Satellite imagery of the country with a resolution of more than 2 m per pixel is allowed
The Ninth Arbitration Court of Appeal 4 of August granted the appeal of the company “Skaneks”, which works with the data of remote sensing of the Earth, declaring illegal the restrictions imposed by Roscosmos in the license.
In 2008, ScanEx was licensed to receive, process and distribute Earth remote sensing data at Roscosmos. The document states that the operator can work with data with a resolution of at least 2 m per pixel. For comparison: “Yandex” now allows anyone who wants to use satellite images with a resolution of 0,6 meters per pixel. “Yandex” receives these pictures, including from ScanEx. At the same time, there is no fear at Yandex, because there are no documents prohibiting the publication of such data.
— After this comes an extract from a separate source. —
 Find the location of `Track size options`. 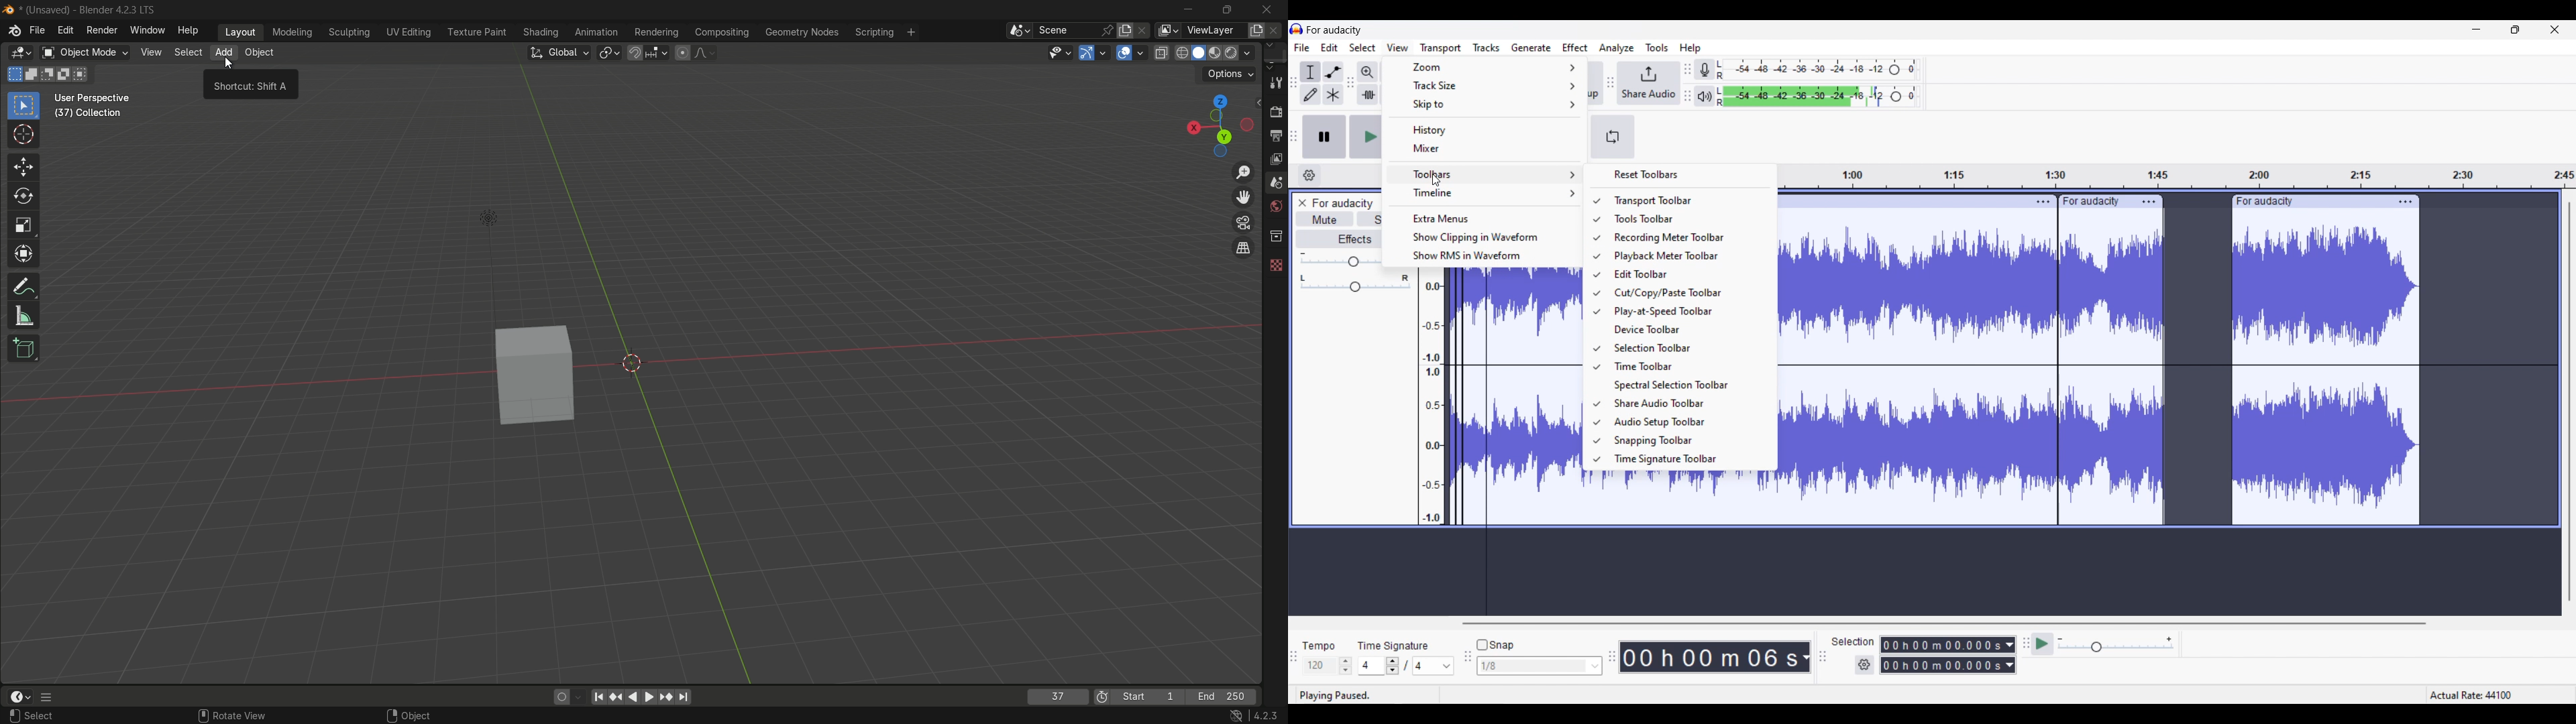

Track size options is located at coordinates (1484, 85).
“At first we tried to clarify the situation for a long time without a trial,” says ScanEx representative Nadezhda Pupysheva. - There were consultations, letters of inquiry, meetings, but the question did not move from the spot. Having a license with restrictions, we received questions from foreign partners - it looked like we were engaged in illegal activities. Such restrictions on working with satellite imagery hamper the development of the entire remote sensing industry in Russia and its participants. Then we decided to resolve the situation through the courts.
At the beginning of 2010, ScanEx filed a lawsuit demanding to remove the restriction on receiving images of the Earth with a resolution greater than 2 from licensing terms. Defense, Ivanov reported to the president that there are no more restrictions on the resolution of satellite images in Russia (2006 August 30, Ivanov, by order of the Minister of Defense, removed the restrictions on images better than 2006 per pixel).
Solve the puzzle "ScanEx" and tried with the help of an open letter to the current head of the defense department Anatoly Serdyukov. However, the Ministry of Defense responded that Russia has not only military secrets, but also economic and technical ones. And therefore, even if the Ministry of Defense lifted the ban on detailed shooting, Roskosmos can introduce it, guided by the reasons behind the topic of defense.
In July, Moscow's 2010 arbitration dismissed the suit of ScanEx, the appellate court upheld the decision. However, the cassation instance sent the case to Moscow arbitration for a new consideration. In May, the Moscow Arbitration Court 2011 rejected the suit of ScanEx against Roscosmos again, demanding that the ban on a more accurate satellite imagery be removed from the company's license. And "Skaneks" again filed an appeal and this time won.
Roscosmos declined to comment on the court decision. “When we receive an official document on the court’s decision, then we will think about it,” Alexey Kuznetsov, head of the Roscosmos press service, told Izvestia.
The interviewed experts consider the Russian regulations in the field of remote sensing control to be confusing, and the restrictions of Roskosmos as illegal.
“There is a resolution of the Russian government No. 326 of 28 of May 2007 of the year“ On the procedure for receiving, using and submitting geospatial information, ”explains lawyer Andrei Balagurov, executive director of the association Earth from Space. - It says that anything that is worse than 2 m per pixel is not a secret. But it does not say that everything that details 2 m is a secret. This duality allows us to interpret the document in different ways and introduce incomprehensible conditions in the license.
“I sincerely believe that the situation in this matter will change in the foreseeable future,” shared the director general of Scanex, Vladimir Gershenzon, with Izvestia. - The courts got off with procedural excuses, and, despite the long history The question has never been a substantive consideration. And we are fighting for a precedent, so that there is no self-will in the interpretation of laws, so that geoinformatics can develop normally and is not so opportunisticly regulated.
“Roscosmos has made sabotage with its own conditions,” complains Ivan Moiseyev, head of the Institute for Space Policy. - Either this decision was simply illiterate, or it was made to please other companies that also work in this industry.